El arca rusa – la herencia de Tarkovski en una toma

hace 3 meses en Revisitamos por

Dentro de algo menos de un mes se cumple el treinta aniversario de la muerte de Andrei Tarkovski. Un cáncer se llevó a uno de los grandes cineastas de la historia demasiado pronto, y muy lejos de su querida Rusia. Hasta hace poco tiempo, creí que su estilo y obra se había quedado sin herederos; pero entonces descubrí una película: El arca rusa, dirigida por Alexander Sokúrov.

Un par de extractos y su premisa bastaron para que me quedase con el título en la cabeza. Hace poco pude verla por fin, y no me decepcionó. ¿Cómo contar 300 años de historia rusa en una única toma durante hora y media? La respuesta está en los pasillos del museo Hermitage de San Petersburgo, donde un frío día de diciembre a principios de este milenio, se rodó—’aprovechando’ las cuatro o cinco horas de luz en esa época del año— una de las obras más singulares de la historia del cine, todo en una única toma. Un hito en la historia del cine.

El arca rusa

Centenares de extras, tres orquestas interpretando las obras mientras una sola cámara salta por los últimos siglos de la historia sin seguir un orden cronológico, usando para ello la voz del propio Sokúrov para dar vida al ‘protagonista’ que jamás vemos tras la cámara, y que de algún modo también es el propio espectador. Además de todo esto, El arca rusa fue la primera película rodada en HD sin comprimir; a pesar de ello, a día de hoy no es una película especialmente conocida.

No voy a engañar a nadie, es impresionante pensar en que esta película se rodó en un único plano y que no existe corte alguno, pero al igual que el cine de Tarkovski, la cinta de Alexandre Sokúrov posee esa cadencia pausada y sin prisas que ayuda a saborear cada minuto y cada imagen gracias a una dirección soberbia. Claro está, lo disfrutarás si eres capaz de aceptar ese ritmo tan poco habitual en los cánones comerciales del cine de nuestros días. Más allá del ritmo pausado, la película juega al realismo mágico no solo por los saltos temporales, si no por la propia acción, en la que muchas veces el protagonista es un espectador más, invisible a todo lo que sucede a su alrededor.

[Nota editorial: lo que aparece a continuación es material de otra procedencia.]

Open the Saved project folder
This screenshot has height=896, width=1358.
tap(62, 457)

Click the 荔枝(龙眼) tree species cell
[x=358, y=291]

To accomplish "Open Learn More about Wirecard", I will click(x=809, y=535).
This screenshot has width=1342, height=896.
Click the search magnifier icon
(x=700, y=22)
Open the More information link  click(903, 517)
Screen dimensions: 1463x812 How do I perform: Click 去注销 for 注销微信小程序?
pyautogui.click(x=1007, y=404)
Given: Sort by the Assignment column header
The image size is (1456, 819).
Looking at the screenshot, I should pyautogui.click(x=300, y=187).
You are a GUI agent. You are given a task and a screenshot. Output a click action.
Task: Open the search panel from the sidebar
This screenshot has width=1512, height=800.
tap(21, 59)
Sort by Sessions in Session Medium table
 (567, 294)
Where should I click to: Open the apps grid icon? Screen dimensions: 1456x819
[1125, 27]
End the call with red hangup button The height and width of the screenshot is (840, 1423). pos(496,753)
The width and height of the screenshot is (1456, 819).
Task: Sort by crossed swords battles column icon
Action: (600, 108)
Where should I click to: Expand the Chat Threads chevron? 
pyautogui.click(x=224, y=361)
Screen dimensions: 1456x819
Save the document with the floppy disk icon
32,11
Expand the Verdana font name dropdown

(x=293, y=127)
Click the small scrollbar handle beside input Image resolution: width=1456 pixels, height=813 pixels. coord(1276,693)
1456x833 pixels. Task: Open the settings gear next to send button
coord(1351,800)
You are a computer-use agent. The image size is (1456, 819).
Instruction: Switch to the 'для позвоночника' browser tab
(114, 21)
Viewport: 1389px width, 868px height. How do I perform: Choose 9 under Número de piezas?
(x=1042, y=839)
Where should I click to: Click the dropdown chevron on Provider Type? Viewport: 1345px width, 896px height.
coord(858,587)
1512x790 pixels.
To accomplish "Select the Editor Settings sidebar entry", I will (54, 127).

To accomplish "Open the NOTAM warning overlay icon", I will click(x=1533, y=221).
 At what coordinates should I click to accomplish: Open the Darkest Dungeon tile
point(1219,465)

Esa sensación onírica y soñolienta reviste los sucesos reales que acontecieron y marcaron la historia de Rusia, convirtiendo El arca rusa en una gran balsa metafórica que navega a la deriva de los tiempos. Alexandre Sokúrov, para quien Tarkovski, además de amigo, es una influencia fundamental en su obra. Puede que siempre sea un gran desconocido para el público y nunca llegue a la trascendencia del primero, pero con esta película, se ganó un hueco en la historia del cine.